|Rich Bonneau is an Associate Professor of Biology and Computer Science at NYU. Professor Bonneau’s laboratory is focused on two areas in computational and systems biology: 1) Predicting and designing protein and peptidomimetic structure and 2) Learning dynamic network models automatically from functional genomics data using scalable methods.
In both research areas Professor Bonneau has played key roles in achieving critical field-wide milestones. In the area of structure prediction he was one of the early authors on the Rosetta code, which was one of the first codes to demonstrate accurate and comprehensive ability to predict protein structure in the absence of detectable sequence homology to proteins with known structures. His lab continues to be a core contributor to the Rosetta research community, participating in the recent refactoring of the code and adding several new functionalities.

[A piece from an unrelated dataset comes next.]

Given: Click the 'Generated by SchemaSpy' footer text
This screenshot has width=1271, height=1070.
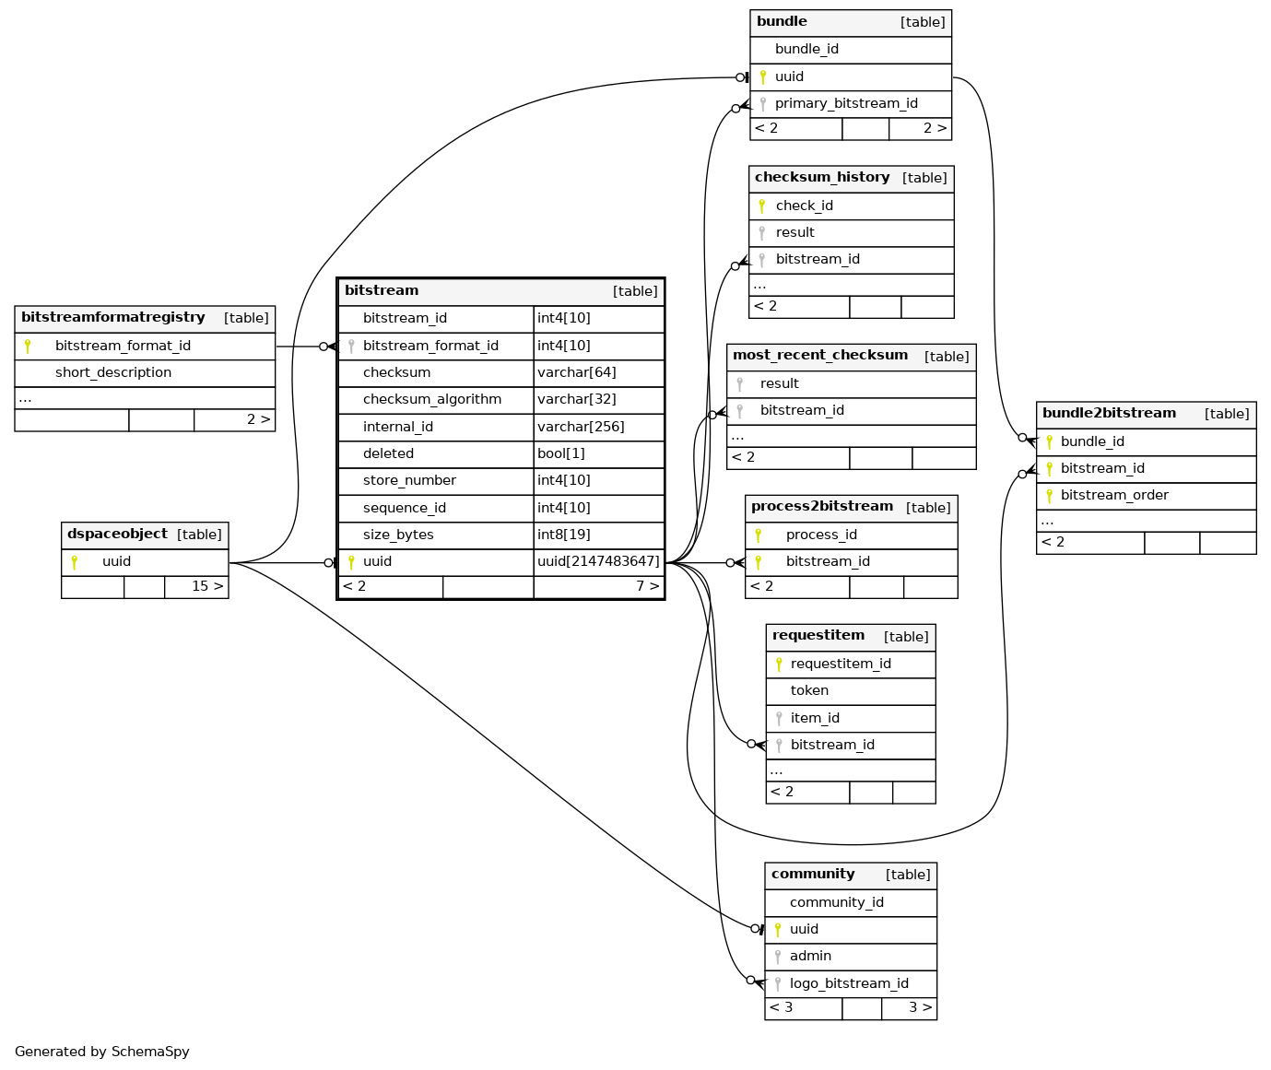Looking at the screenshot, I should (101, 1052).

Professor Bonneau’s lab has also made key contributions to the area of genomics data analysis in a systems-biology context. His lab focuses on developing new methods for network inference that simultaneously learn dynamics and topology from data (the Inferelator), and methods that learn condition-dependent co-regulated gene groups from integrations of different genomics data- types (e.g. transcriptomic, proteomic, etc.) using approaches we have developed (cMonkey and multi-species-cMonkey integrative biclustering). In the DREAM3 and DREAM4 blind assessment of network inference methods they were top performers in the network inference category, and are currently contributing to a joint paper resulting from DREAM5 (the most current assessment of network inference methods).